╭─ SOURCE MATERIAL

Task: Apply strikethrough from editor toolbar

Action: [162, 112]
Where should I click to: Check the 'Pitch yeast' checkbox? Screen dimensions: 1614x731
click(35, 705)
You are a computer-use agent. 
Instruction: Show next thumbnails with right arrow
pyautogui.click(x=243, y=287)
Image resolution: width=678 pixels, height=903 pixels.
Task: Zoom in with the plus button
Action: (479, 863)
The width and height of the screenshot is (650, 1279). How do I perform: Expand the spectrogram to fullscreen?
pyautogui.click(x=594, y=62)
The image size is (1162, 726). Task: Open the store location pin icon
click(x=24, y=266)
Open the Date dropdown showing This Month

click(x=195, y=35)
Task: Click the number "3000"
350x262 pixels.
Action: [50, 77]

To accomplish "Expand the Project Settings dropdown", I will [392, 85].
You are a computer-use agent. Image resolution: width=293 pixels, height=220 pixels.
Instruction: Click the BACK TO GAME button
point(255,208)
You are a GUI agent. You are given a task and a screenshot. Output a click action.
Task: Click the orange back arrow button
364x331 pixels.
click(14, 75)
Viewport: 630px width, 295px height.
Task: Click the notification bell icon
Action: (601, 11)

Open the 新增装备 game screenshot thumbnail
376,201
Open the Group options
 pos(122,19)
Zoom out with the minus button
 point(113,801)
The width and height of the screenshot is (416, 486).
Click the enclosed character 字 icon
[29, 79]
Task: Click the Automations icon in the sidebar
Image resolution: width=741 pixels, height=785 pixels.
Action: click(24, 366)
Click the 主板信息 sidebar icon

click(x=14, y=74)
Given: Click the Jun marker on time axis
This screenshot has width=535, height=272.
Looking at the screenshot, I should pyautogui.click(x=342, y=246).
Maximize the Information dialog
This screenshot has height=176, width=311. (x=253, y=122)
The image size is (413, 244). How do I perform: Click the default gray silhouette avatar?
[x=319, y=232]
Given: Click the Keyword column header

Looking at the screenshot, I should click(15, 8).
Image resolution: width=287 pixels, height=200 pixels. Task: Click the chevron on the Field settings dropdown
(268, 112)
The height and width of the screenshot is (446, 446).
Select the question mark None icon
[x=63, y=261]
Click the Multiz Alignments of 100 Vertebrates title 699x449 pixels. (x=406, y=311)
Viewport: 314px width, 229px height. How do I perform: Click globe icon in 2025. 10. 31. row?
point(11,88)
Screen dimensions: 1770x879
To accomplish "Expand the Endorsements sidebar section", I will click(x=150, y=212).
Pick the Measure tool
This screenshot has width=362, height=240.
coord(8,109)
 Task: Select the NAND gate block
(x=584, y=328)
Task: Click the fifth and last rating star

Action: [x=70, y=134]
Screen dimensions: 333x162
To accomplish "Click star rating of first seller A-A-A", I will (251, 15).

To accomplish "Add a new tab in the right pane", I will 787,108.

╰─

● **WORK TO COMPLETE**
Set down exactly the lines from the start of the records to the line with "Task: Click the Automations". Include that line, and add nothing more.

● **ANSWER FOR THE TASK**
Task: Apply strikethrough from editor toolbar

Action: [162, 112]
Where should I click to: Check the 'Pitch yeast' checkbox? Screen dimensions: 1614x731
click(35, 705)
You are a computer-use agent. 
Instruction: Show next thumbnails with right arrow
pyautogui.click(x=243, y=287)
Image resolution: width=678 pixels, height=903 pixels.
Task: Zoom in with the plus button
Action: (479, 863)
The width and height of the screenshot is (650, 1279). How do I perform: Expand the spectrogram to fullscreen?
pyautogui.click(x=594, y=62)
The image size is (1162, 726). Task: Open the store location pin icon
click(x=24, y=266)
Open the Date dropdown showing This Month

click(x=195, y=35)
Task: Click the number "3000"
350x262 pixels.
Action: [50, 77]

To accomplish "Expand the Project Settings dropdown", I will [392, 85].
You are a computer-use agent. Image resolution: width=293 pixels, height=220 pixels.
Instruction: Click the BACK TO GAME button
point(255,208)
You are a GUI agent. You are given a task and a screenshot. Output a click action.
Task: Click the orange back arrow button
364x331 pixels.
click(14, 75)
Viewport: 630px width, 295px height.
Task: Click the notification bell icon
Action: (601, 11)

Open the 新增装备 game screenshot thumbnail
376,201
Open the Group options
 pos(122,19)
Zoom out with the minus button
 point(113,801)
The width and height of the screenshot is (416, 486).
Click the enclosed character 字 icon
[29, 79]
Task: Click the Automations icon in the sidebar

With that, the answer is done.